The Invisible Man by Ralph Ellison

1150 Words3 Pages

At some point in each person’s life, he or she has felt invisible. Alas, being invisible isn’t as inauspicious as it seems; on the contrary, it can be quite beneficial. Ralph Ellison’s Invisible Man reveals the life of an individual who lives his life, figuratively, as the title suggests. Through his travels and experiences, having left college, Invisible Man learns essential lessons that enlighten him of his invisibility.

Invisible Man is on a path approaching his final destination of revelation; this includes the notion that dispossession is the backbone of white supremacy. Whites deprive minorities of basically everything they are entitled to: social justice, racial equality, and power. Therefore, Blacks are kept a ignorant as possible. As Invisible Man witnesses an eviction for the first time, he is quick to action and slow to anger. Filled with distraught for the couple, he finds himself shedding his cloak of invisibility to stand up for the elderly black couple and speaks to the crowd. Ellison points out, “That’s a good word, ‘Dispossessed’! ‘Dispossessed,’ eighty-seven years and dispossessed of what? They ain’t got nothing, they can’t get nothing. So who was dispossessed?” (Ellison 216).
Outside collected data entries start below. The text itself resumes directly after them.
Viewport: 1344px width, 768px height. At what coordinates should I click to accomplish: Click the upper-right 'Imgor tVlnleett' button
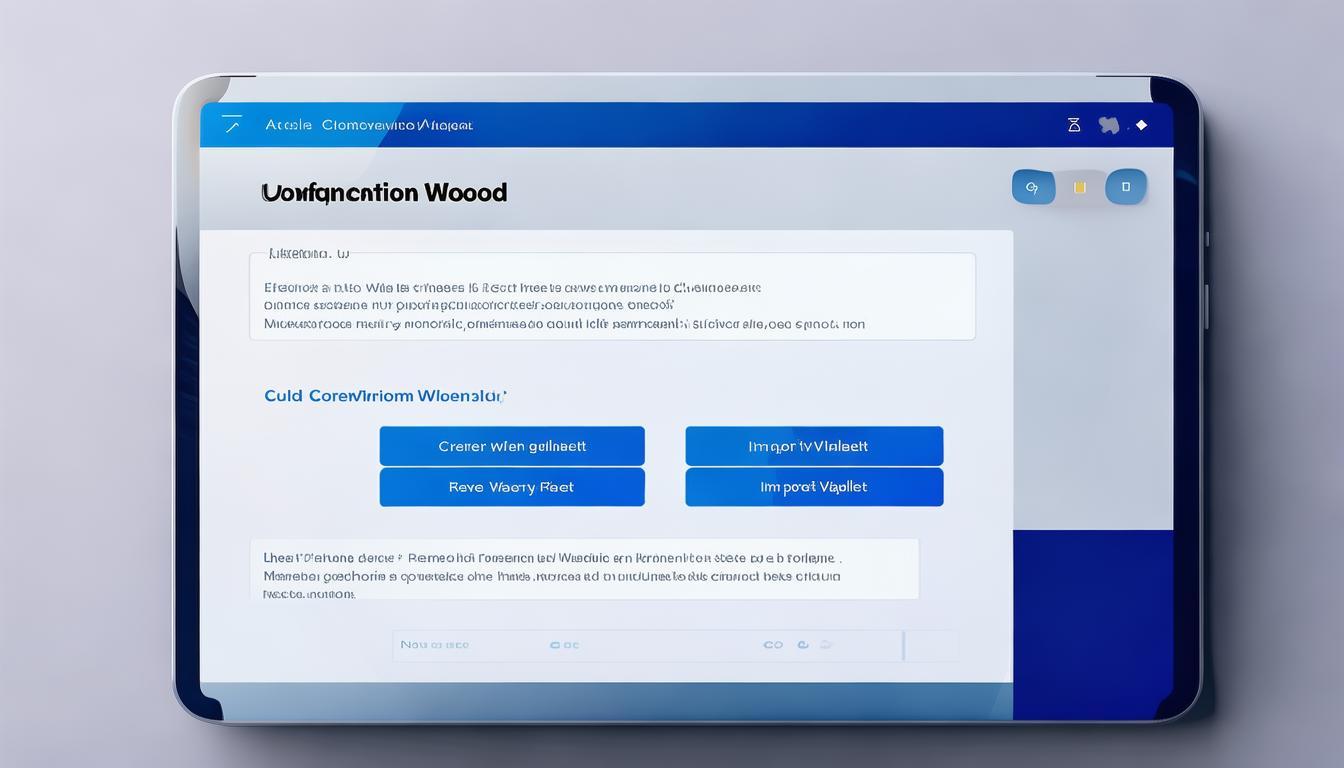(x=814, y=446)
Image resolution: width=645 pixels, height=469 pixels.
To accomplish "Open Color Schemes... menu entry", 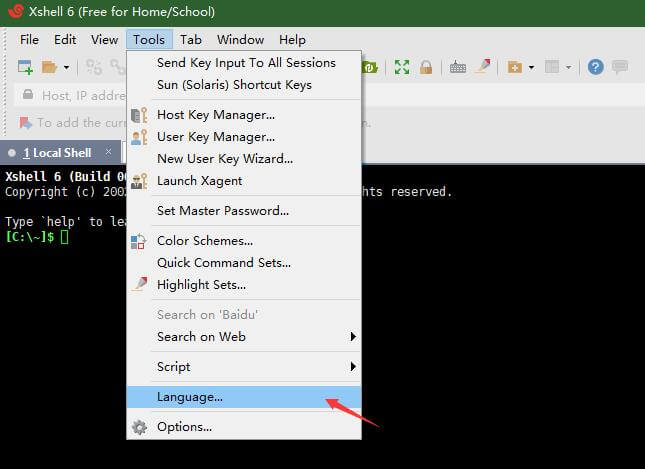I will click(x=204, y=241).
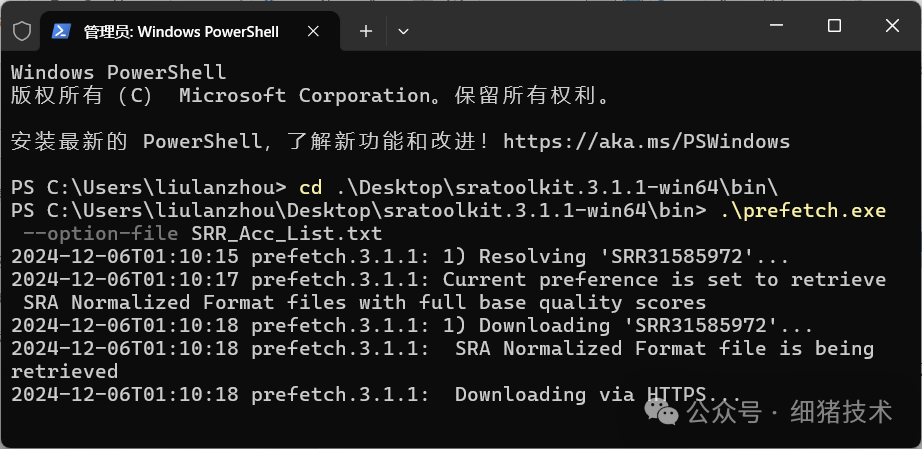Maximize the terminal window

click(834, 27)
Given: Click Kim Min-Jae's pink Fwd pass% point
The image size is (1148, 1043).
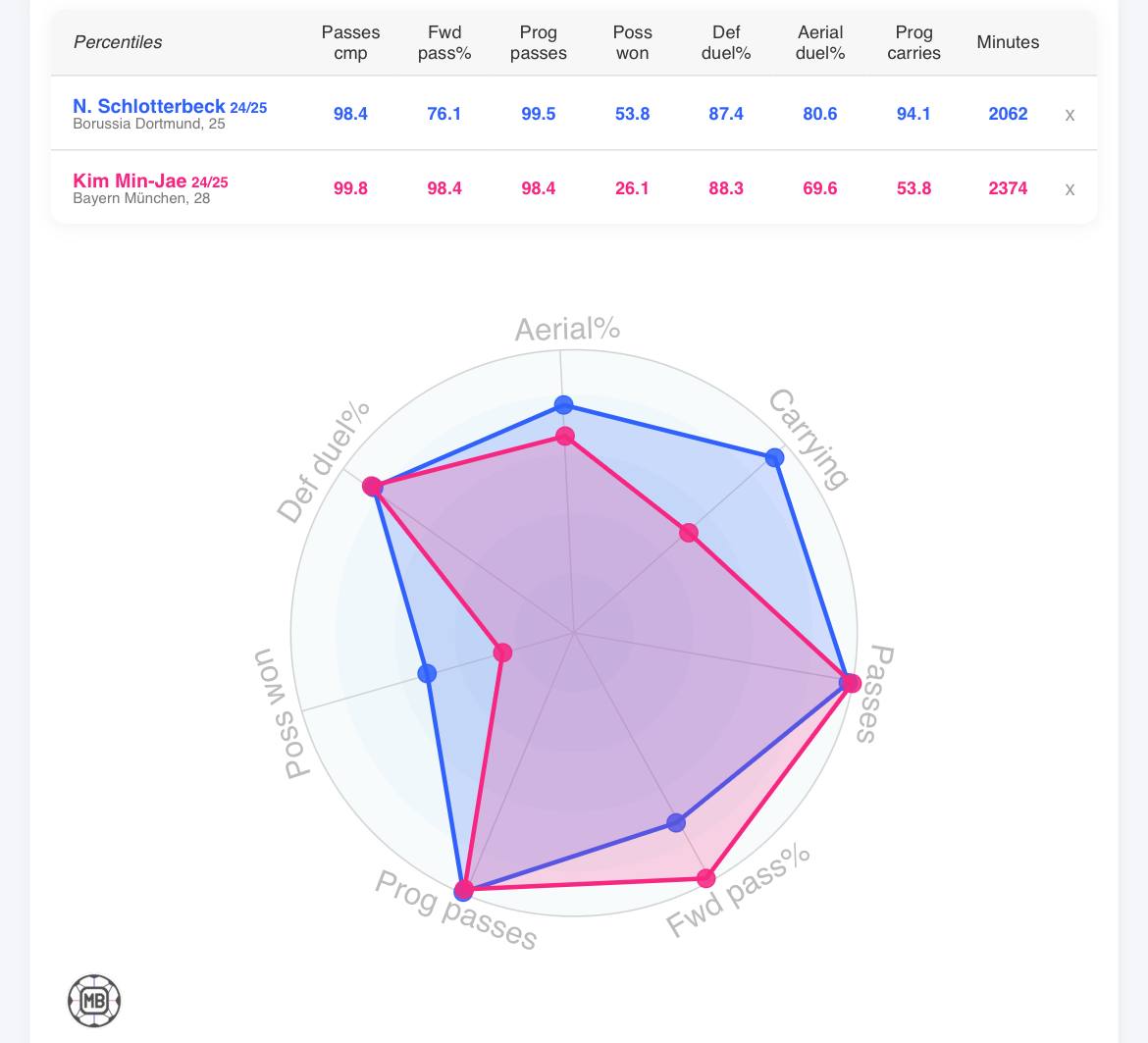Looking at the screenshot, I should pos(706,878).
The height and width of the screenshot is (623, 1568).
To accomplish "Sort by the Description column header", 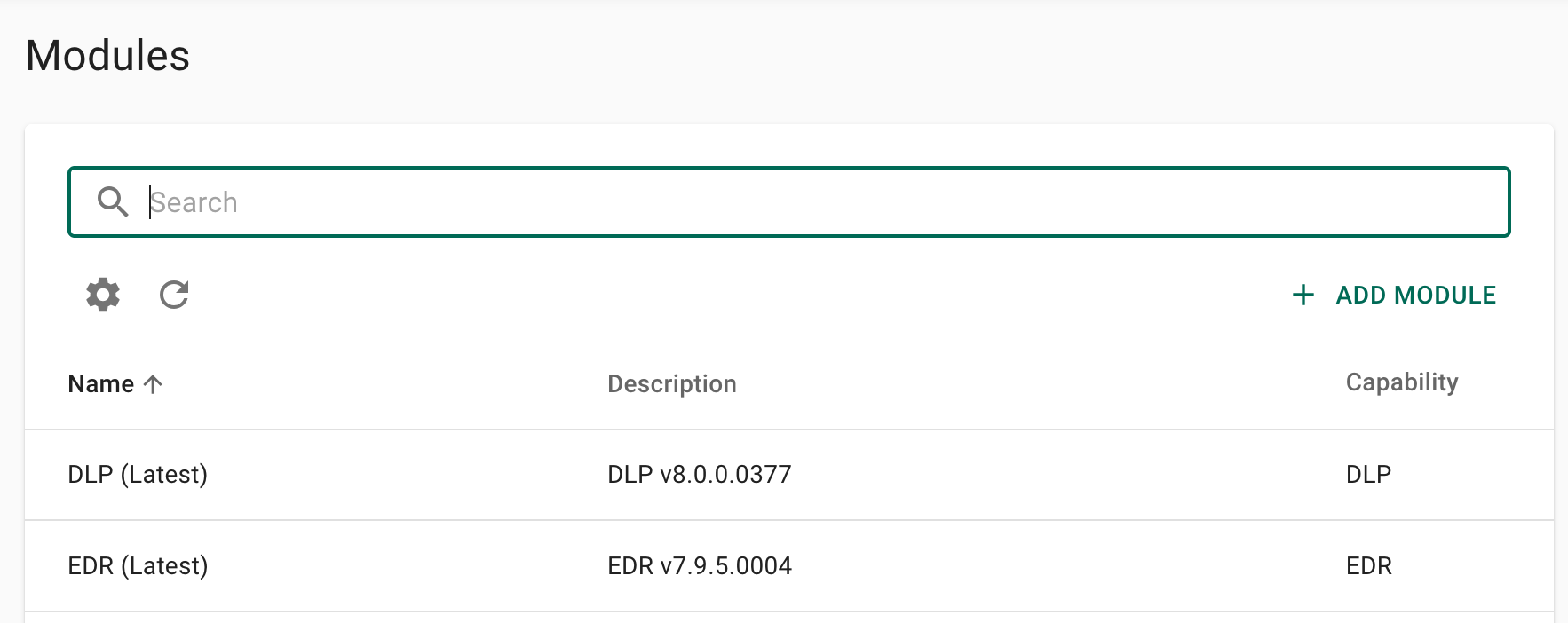I will pos(672,384).
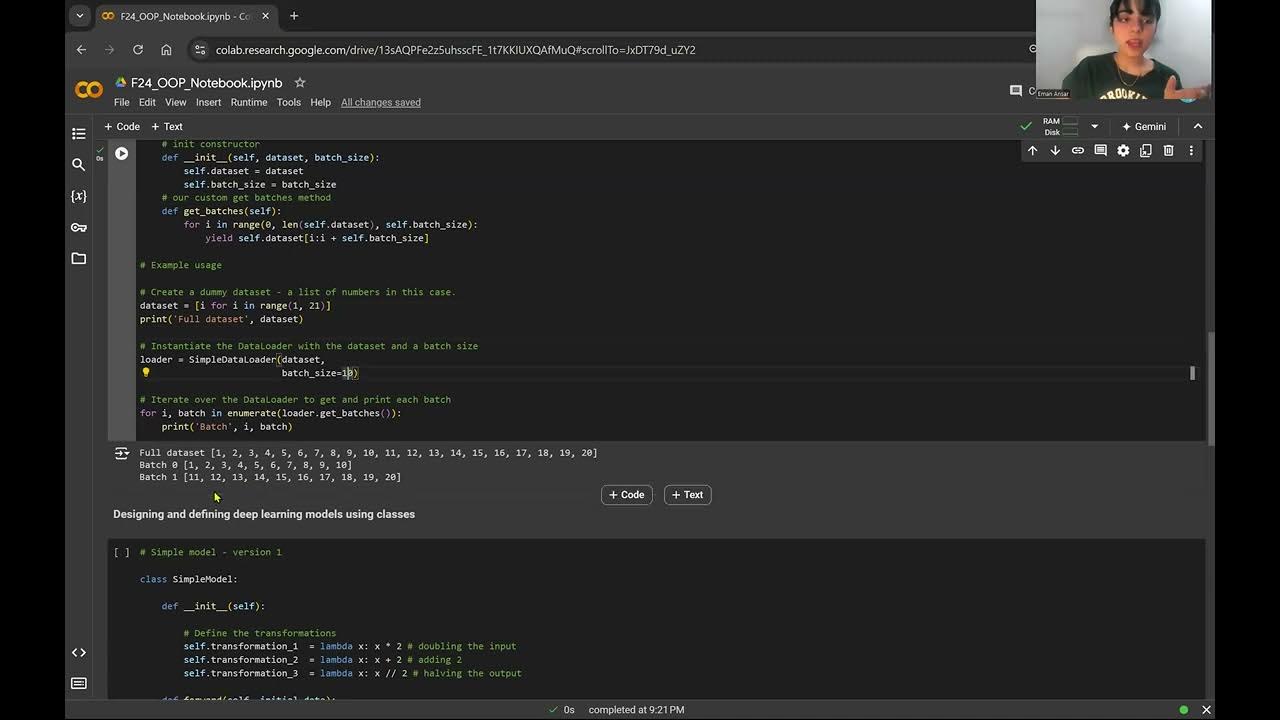The height and width of the screenshot is (720, 1280).
Task: Click the browser address bar URL
Action: [455, 50]
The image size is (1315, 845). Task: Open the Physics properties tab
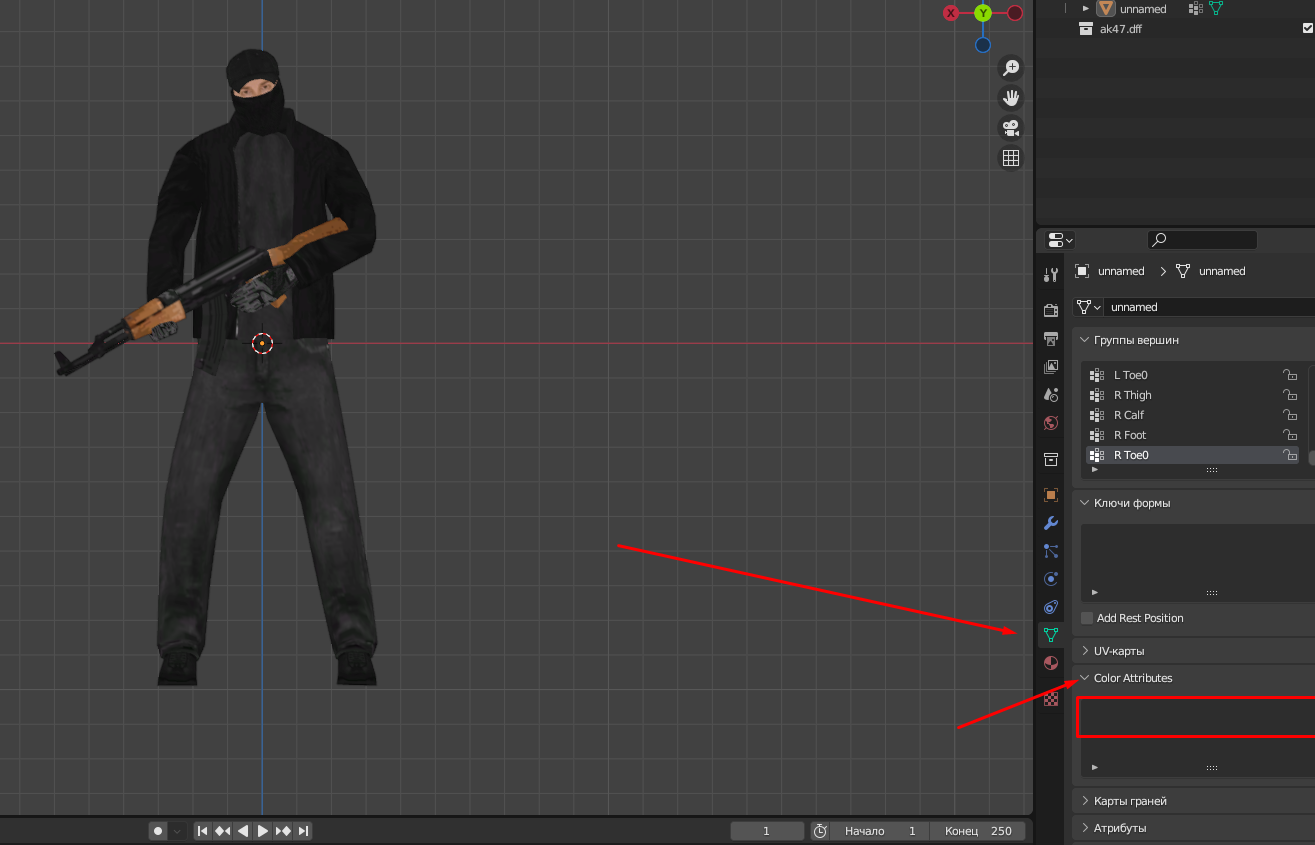(1050, 579)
IM explains to the group how even though the couple is being deprived of everything they hold dear, they as a race must not give the white man their rage. If they do give in, blacks will only dig themselves deeper into oppression; they have to be smart. In this way, IM stands out from the crowd; people are listening to his words and keeping them. For once, IM is in control of a social situation, thus contrasting the narrator’s theme of invisibility. His individuality has broken through the crowd like glass and he is seen at las...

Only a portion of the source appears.